Охотник за истребителями. На «Аэрокобре» против асов Люфтваффе - стр. 15
Тем не менее на отца почему-то начались гонения по партийной линии. Как члена ВКП(б) его вызвали в райком партии, долго беседовали, конкретно ничего не предъявили, но из партии исключили. Отец не сдался, написал письмо лично Сталину, долго ждал ответа. Вдруг его вызвали в райком партии и, ничего не объясняя, восстановили в партии. Отец недоумевал тогда, почему в райкоме партии его не ознакомили с ответом на письмо. У меня в памяти осталось большое недоумение, почему руководители райкома, уже после разоблачения Иванова, начали преследовать отца как коммуниста? Ведь такое произошло не только с моим отцом, со многими людьми было так. Представлялось тогда, что райкомовские руководители не имели большевистской принципиальности и собственного мнения, ими можно управлять как марионетками.

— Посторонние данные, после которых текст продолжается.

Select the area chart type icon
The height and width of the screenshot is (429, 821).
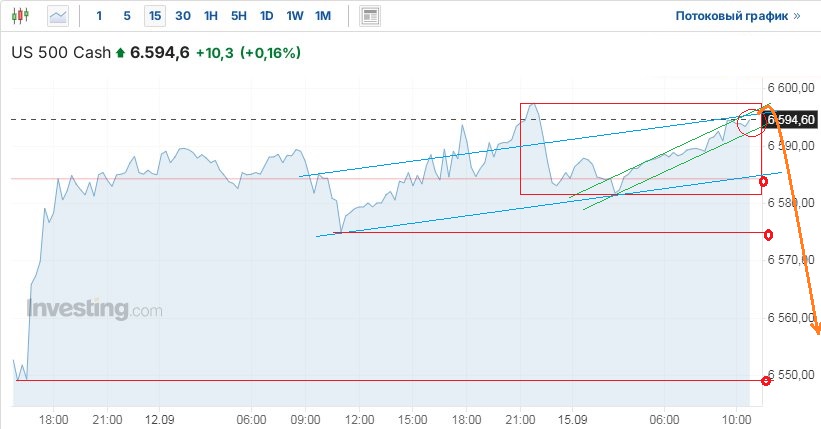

От этого мне становилось грустно. Кулигина и двух инженеров, в пользу которых свидетельствовал отец, в итоге оправдали, и они продолжали честно трудиться. Нужно заметить, что с этого времени поиски и преследования «врагов народа» у нас заметно уменьшились.
Школа наша была среднего образования, но девятый и десятый классы не открывали, так как не набиралось учеников. В 1939 году набралось достаточное количество учеников, открылся десятый класс. Набралось нас одиннадцать человек. Вскоре Миша Флейшин и Володя Скориков ушли в Симферопольское общевойсковое училище. Ребята взрослели, кто уходил на производство, кто в армию.
Я и Миша Флейшин, участвуя в районных стрелковых соревнованиях, познакомились со многими сверстниками из школы на 36-м участке, со многими подружились. Поддерживая свое физическое развитие, вступили в спортивное общество «Нефтяник» и стали посещать занятия по гимнастике, хотя ходить туда было далеко. Эти упорные занятия давали результат. Если когда-то я не мог подтянуться на турнике, то сейчас мог свободно силовым способом подняться наверх на турнике, кольцах, брусьях. Мы не стремились быть большими мастерами гимнастики, но владеть своим телом, чувствовать его легким и послушным было приятно.
Летом 1939 года мы переехали жить на 36-й участок, в так называемый городок УП (что означают эти буквы – для меня и сейчас загадка), располагавшийся напротив клуба имени Пролетбата. Квартирные условия здесь были похуже, чем на 120-м участке, но зато жить мы стали в самом центре Старых Промыслов. В десятый класс учиться я пошел в школу № 1, считавшуюся элитной. В эту школу ходили учиться дети руководителей, выходцев из старой интеллигенции. Здесь еще сильнее чувствовались различия во взаимоотношениях между учениками из семей, принадлежавших к разным социальным слоям. Некоторые родители запрещали своим детям дружить с теми, кто, по их мнению, не был им ровней по происхождению или уровню достатка в семье. Однако жизнь все расставляла по местам, и впоследствии такие родители, видя, что зачастую дети рабочих становились квалифицированными специалистами, а многие «мальчики из хорошей семьи» выросли никчемными людьми, очень сожалели о своих прежних взглядах.
Меня определили в 10-й «Б» класс, и в первые же дни приключилась у меня неувязка с учебой. Преподаватель по математике Борис Николаевич задал нам домашнее задание. Задачки оказались несложными и были решены мной быстро, но записывать решения в тетрадь я не стал. На следующем занятии Борис Николаевич стал проверять у каждого решения задач, правильно ли решено и чисто ли записано. Пришлось сказать, что я в тетрадь решение не писал. Получил двойку. Дело в том, что в школе на 69-м участке преподаватель Иван Игнатьевич Волин нас к этому не приучил. Он нас учил прежде всего мыслить, задавая на дом сложнейшие задачи. На последующих занятиях он спрашивал, у кого что не получилось? Нерешенные дома задачи мы решали с Иваном Игнатьевичем на уроке, дотошно разбираясь в сложностях решений. В новой школе пришлось приноравливаться к местным порядкам и записывать домашние задания в тетрадку, не забывая о чистописании.